O PÚBLICO, o Big Bang e a colina do novo

O traço identitário que mais aprecio no PÚBLICO consiste na vocação para ser colina do novo e incumbadora de um futuro que aspira a ir mais além.

Discerni das celebrações dos 30 anos de vida do PÚBLICO que tive o prazer de vivenciar que os detalhes são da essência, tanto quanto são o propósito de posteridade e de ser escola. Ocorreu-me ligar o ditame do pintor Gerhard Richter: pinto para a posteridade, dispenso os detalhes, com o do também pintor Paul Klee que definia o ponto como a origem da linha. Neste prumo de ideias, recordo o dia em que fui comprar o PÚBLICO, que afinal não estava à venda. Surgindo dias depois noutro Jornal que o tempo diluiu nos idos, a capa Trabalhar para o Boneco (salvo erro), assim derreando em primeira página a malograda tentativa do PÚBLICO surgir a horas nas bancas.

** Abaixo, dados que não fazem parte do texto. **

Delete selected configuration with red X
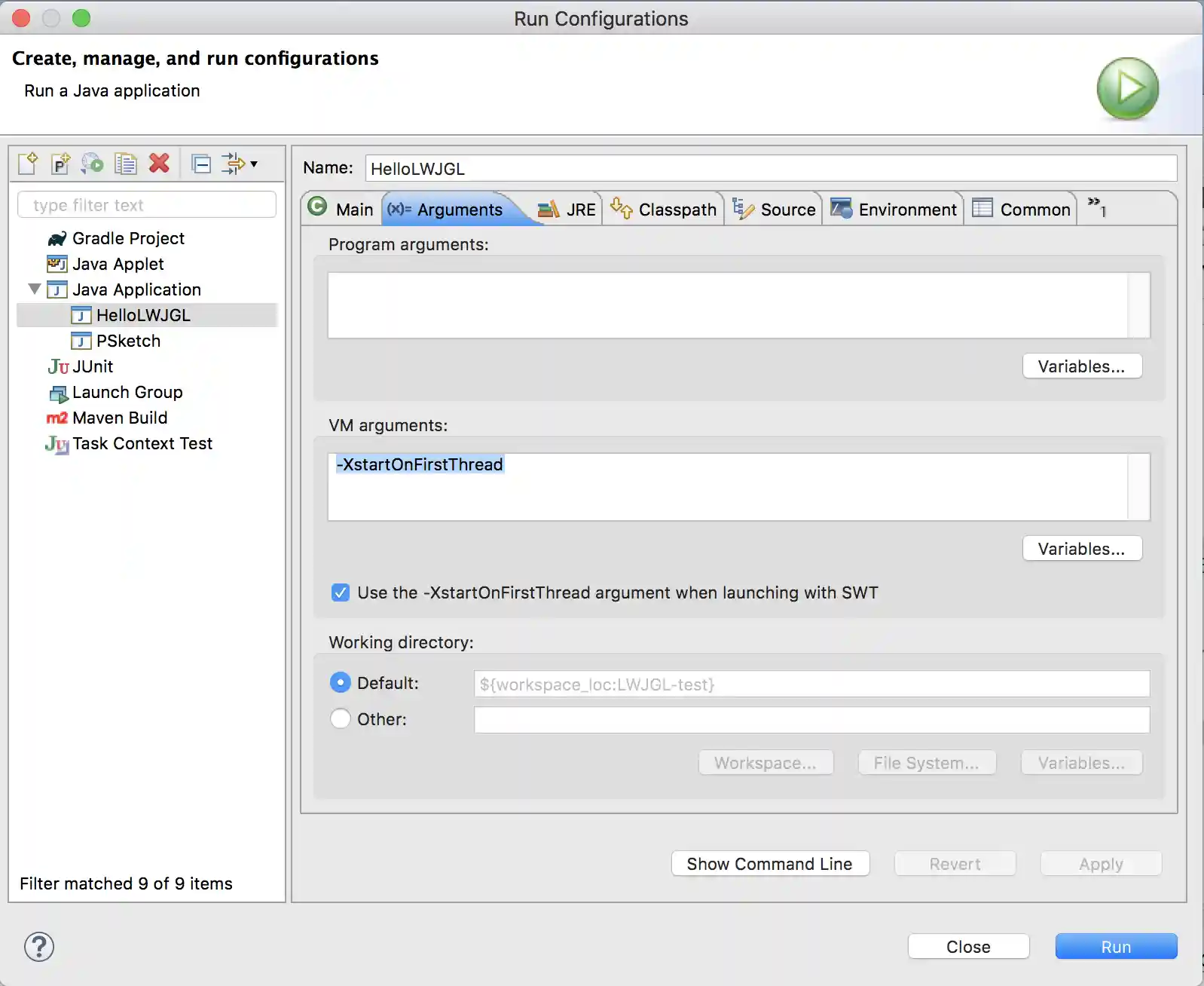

Este ponto, origem da linha de vida do PÚBLICO não é um detalhe. Expõe-nos a algo de ontem como de hoje: a atitude de uma parte relevante da sociedade perante o novo. E que pela sua atualidade em face do nosso futuro, elego como ponto de reflexão na oportunidade dos seus 30 anos. Isto é porque persiste em Portugal um afrontamento entre duas atitudes opostas que prejudica a vontade colaborativa. Uma é atitude que ambiciona saber ler os tempos, propondo-se ao esforço tão custoso como desafiante, como é o de correr atrás das canelas da novidade como forma de entreabrir o futuro a partir de Portugal. A outra é a atitude que perante o novo se fecha na negação, na apatia ou na resistência. Não vê mais à frente, deixando a chocar um ovo, do qual salta um pintainho que de repente lhe canta de galo. Despertando-o para que os setores estratégicos são cada vez mais um quintal de outras nacionalidades, desde a banca, à energia, às comunicações, às infra-estruturas (aero)portuárias e rodoviárias, sem esquecer a advocacia, depositária de uma boa parte dos segredos do país e do acesso aos decisores-chave, ou o nível de vida na cauda da UE.

Mais do que a troika, a última década gerou um quotidiano baseado em linhas de comunicação ao serviço do crime e despesismo, distribuiu salvo-condutos entre farsantes em zonas impensáveis como no cume das empresas, do generalato e da magistratura judicial. Difundiu sobre a vida portuguesa um sentimento que ultrapassa a perda de confiança e que só a palavra duplicidade consegue exprimir. Incitando-nos a recuperar no decénio de vinte a dignidade da vida pública, e a preparar a população para absorver alterações na organização social da qual depende o nosso quotidiano, das quais destaco três. Uma é a alteração decorrente das taxas de juros negativas prolongadas. Faço notar que já não é verdade a ideia de acordo com a qual o Tempo é Dinheiro. Isto implica uma mudança de tal forma grande na dinâmica da economia de mercado, que é como se o baixo passasse a ser alto, e se o alto passasse a ser baixo. Outra alteração é a emergência de um novo ambiente comunicacional, incluindo de trocas e pagamentos, centrado no ciberespaço, que desencadeou um efeito primordal: a afirmação da reputação como new commodity. A terceira alteração é a ambição de projetar o novo decénio como a “decade of action and delivery” dos objetivos de Desenvolvimento Sustentável que será concretizada numa dinâmica de my country first e de aprofundamento das restrições aos movimentos internacionais de capitais.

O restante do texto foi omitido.